Exercise prompt: Print the line containing "This screenshot has height=635, width=687." and each line after it through the end of the material below, exactly as it appears, but skip the pictures.

Exercise data:
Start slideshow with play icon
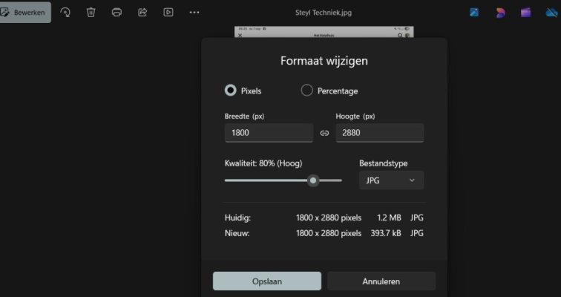The image size is (561, 297). coord(168,13)
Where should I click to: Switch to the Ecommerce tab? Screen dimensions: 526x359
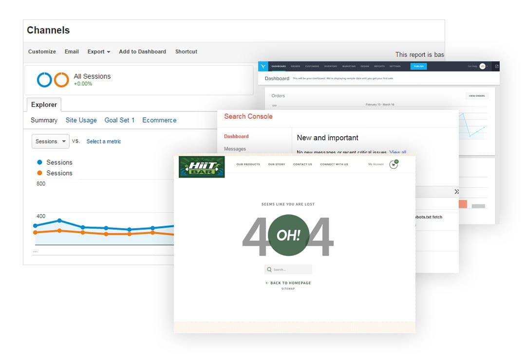tap(159, 120)
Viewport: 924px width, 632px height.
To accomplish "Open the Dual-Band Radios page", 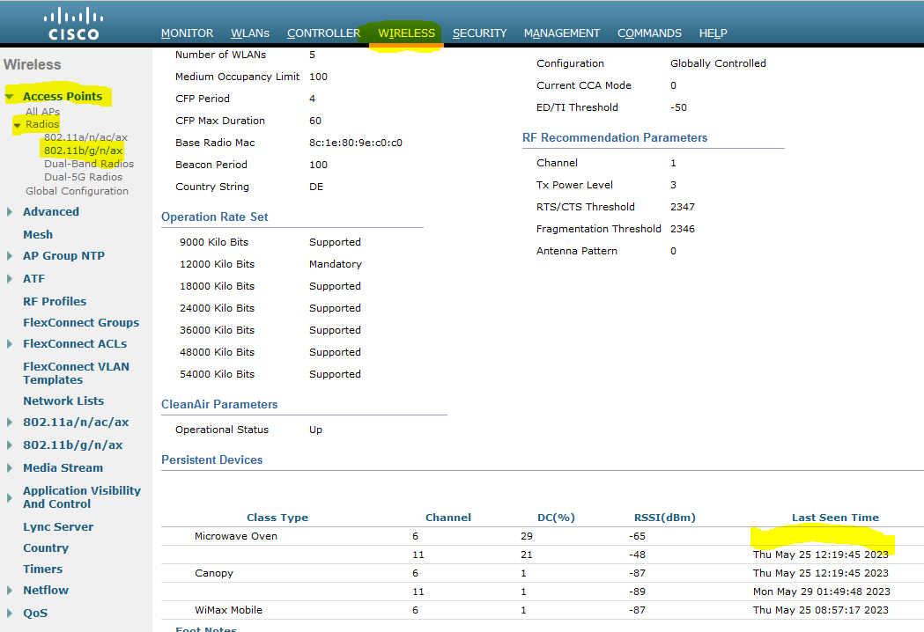I will pos(88,163).
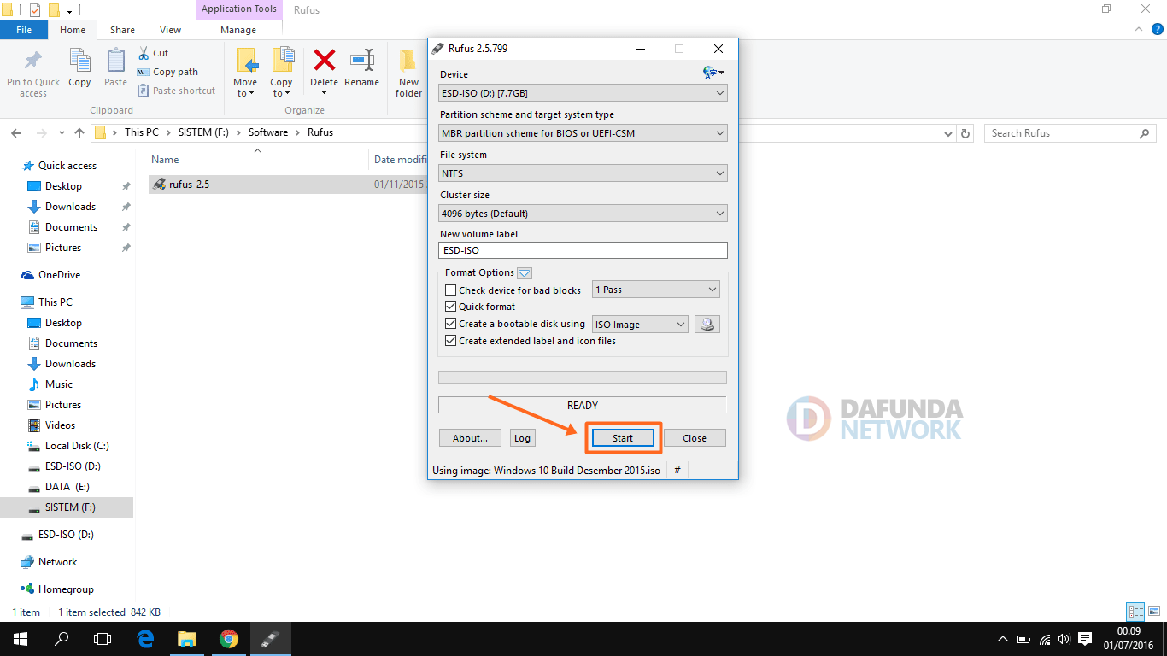The height and width of the screenshot is (656, 1167).
Task: Click the Cut scissors icon
Action: click(x=143, y=53)
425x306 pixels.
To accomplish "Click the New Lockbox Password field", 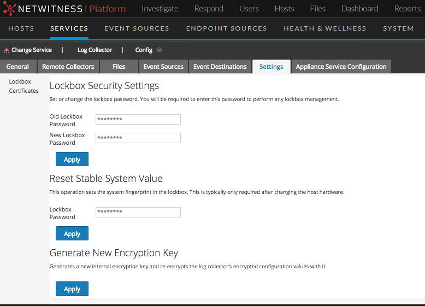I will (138, 138).
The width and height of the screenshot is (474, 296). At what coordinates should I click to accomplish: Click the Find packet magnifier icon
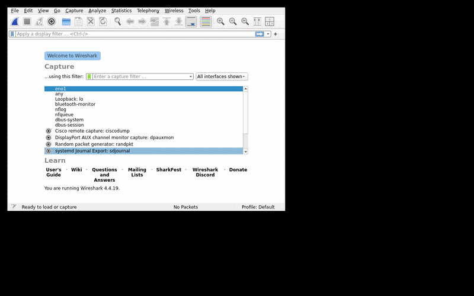117,21
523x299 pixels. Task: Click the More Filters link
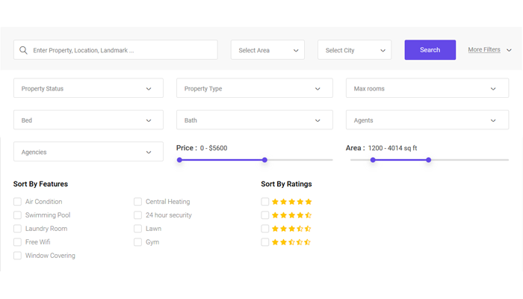pos(484,50)
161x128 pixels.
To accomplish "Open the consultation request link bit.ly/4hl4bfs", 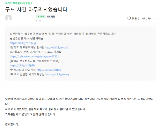I will coord(48,70).
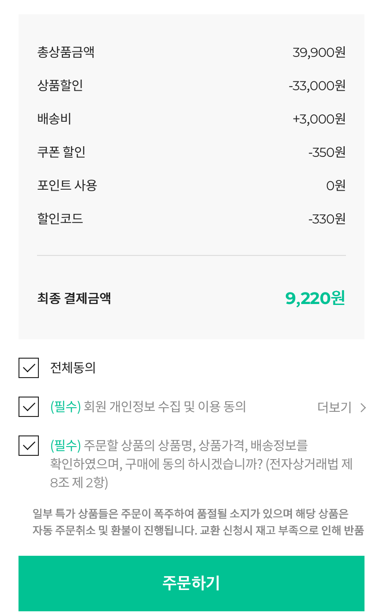Toggle the 전체동의 checkbox
This screenshot has width=383, height=615.
click(29, 368)
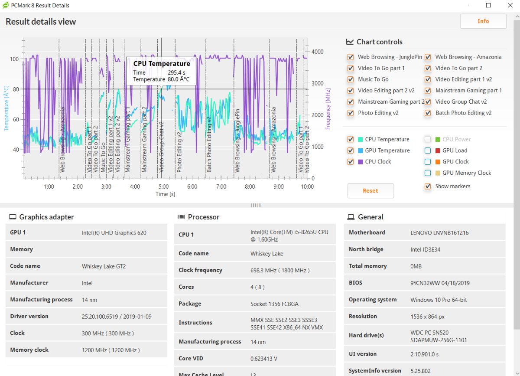
Task: Click the teal CPU Temperature color swatch
Action: coord(360,140)
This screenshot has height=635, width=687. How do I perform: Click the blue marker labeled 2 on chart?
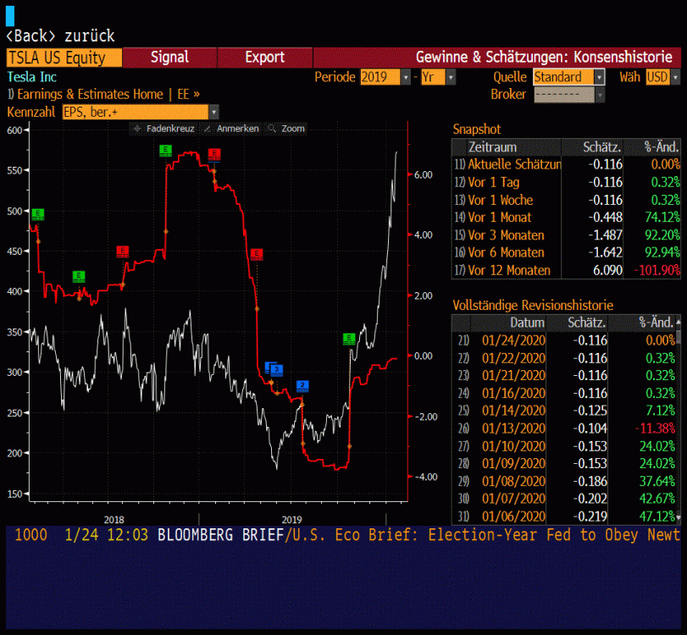click(302, 385)
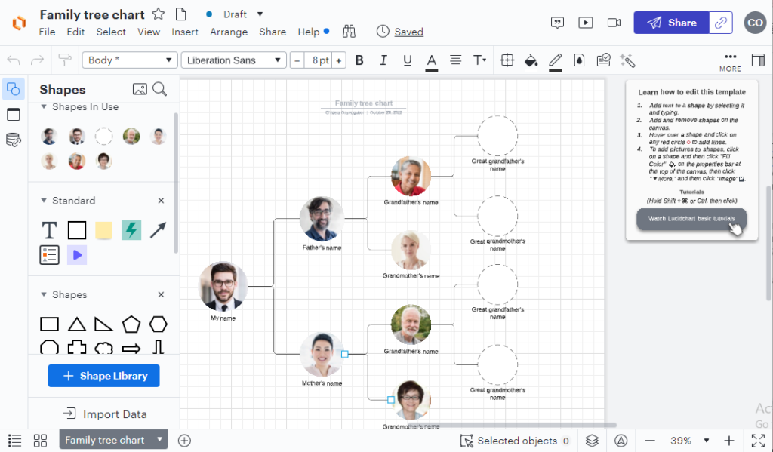Image resolution: width=773 pixels, height=452 pixels.
Task: Open the Body text style dropdown
Action: point(128,60)
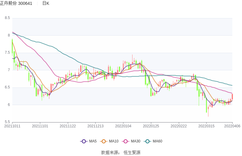The image size is (242, 156).
Task: Click the stock title 正丹股份 300641
Action: coord(16,3)
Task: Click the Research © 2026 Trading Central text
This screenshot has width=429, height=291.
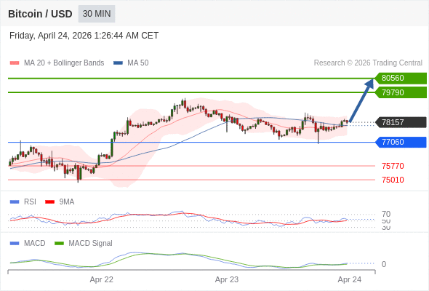Action: 368,63

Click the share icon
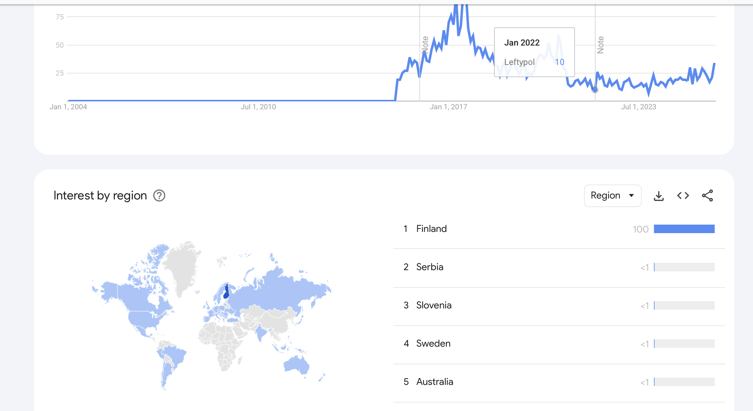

Problem solution:
This screenshot has height=635, width=687. How do I perform: Click the blue marker labeled 2 on chart?
click(302, 385)
Image resolution: width=773 pixels, height=452 pixels.
Task: Open the Body text style dropdown
Action: point(128,60)
The image size is (242, 156).
Task: Click the stock title 正丹股份 300641
Action: coord(16,3)
Task: Click the Research © 2026 Trading Central text
This screenshot has width=429, height=291.
Action: 368,63

Click the share icon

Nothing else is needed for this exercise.